[liberationtech] Copyleft and Capital: The free software and free culture movments’ orientation towards liberty and rights at the expense of coherent ideology and meaningful transformation

彭裕洪 pang.yue.hung at gmail.com
Mon Jan 15 10:57:38 PST 2018


Hello all,

I've been working on a multi-part analysis of the online privacy and free
software/culture movements critiquing a lot of the reactionary and
self-defeating tendencies within them, and (hopefully) offering some
possibilities for stronger ways to organize around these ideas. I'd love
feedback from others who are well versed in critical race theory,
postcolonial studies, and dialectical and historical materialism.

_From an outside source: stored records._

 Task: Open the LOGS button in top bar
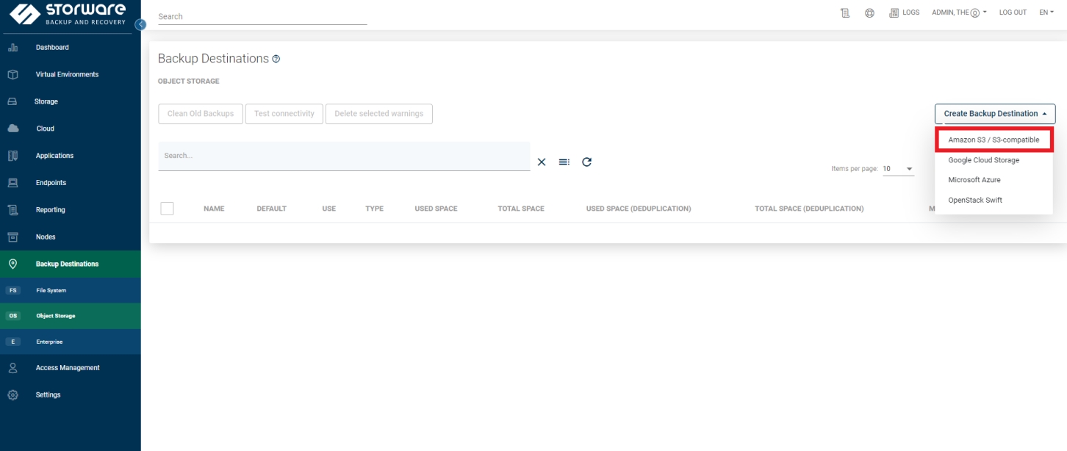[x=905, y=12]
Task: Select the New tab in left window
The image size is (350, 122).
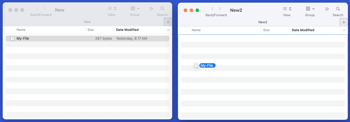Action: coord(87,22)
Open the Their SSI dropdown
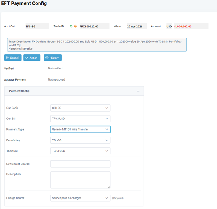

It's called Copyleft and Captial, and is made up of three parts for which I
will paste the summaries below. Please let me know if you would be
interested in reading it, or a section of it, and I can send you a copy!

1. Treachery of the Commons: Media’s Commodity and Ideological
Characteristics

The free culture movement advocates for copyright and intellectual property
reform, or total abolishment thereof. In doing so, its proponents celebrate
democratizing, decentralizing, and utopian qualities of digital technology
and the internet. While they argue for greater artistic freedom,
creativity, and innovation, they ignore the greater part of the damage
inflicted by, or rather through, intellectual property. The continued
legacies of colonialism, racism, and slavery live on through whatever
commodity forms exist within capitalism, and a holistic critique not only
of private IP such as copyright, trademark, and patents, but also of the
commons, public domain, and free culture is needed for a movement against
the former to have salience for those marginalized peoples who have endured
the brunt of economic and cultural devastation enabled by private
immaterial property.

2. Some Were Already Anonymous: The Liberalism of Privacy Rights and the
Persistence of Surveillance

The rise of user tracking, data mining, and other forms of digital
surveillance has, in some capacity, been met with a growing movement for
online privacy, digital rights, and cyber security. Digital technology is
often offered as an empowering force for the public while also constituting
the vast majority of the broad and ubiquitous apparatus of mass
surveillance. Examining the work and messaging of prominent technologists
and technology-focused organizations in the arena of free software (also
popularly marketed as open source software) as they tackle issues of
privacy, this paper considers the types of surveillance that are challenged
by technology-focused approaches, their limits, and the extent to which
these projects address the stratified use and impact of different forms of
surveillance across populations.

3. The freer the software, the freer the user:The self-defeating liberalism
of the free software movement

The free software movement, while rarely expressed in these most critical
terms, opposes outright the private ownership of software and, to a lesser
extent, any means by which technology users are detached or restricted from
having full control over their data and computing. While that may not sound
particularly reformist in its own right at that fundamental standpoint, and
with some modification or alternative approach may even hold some value for
radical leftists, the reactionary liberalism of the free software movement
as a whole becomes evident when pulling into examination its foundational
texts, formative contributors, and contemporary advocacy materials. This
paper interrogates the motivations, rationale, tactics, ideology, and
impact of  this particular movement to outline its contradictions,
limitations, and shortcomings. In unpacking the so-called philosophy of
free software (also called libre software), the movement reveals itself to
be detrimentally single-minded, politically innocuous, and ultimately
self-defeating. What possibilities lie in potential attempts at salvaging
or towards recalibration of some driving concepts behind the constructions
of “free software” and “user freedom,” or what valuable affinities with
other struggles might be forged from an entirely different starting point?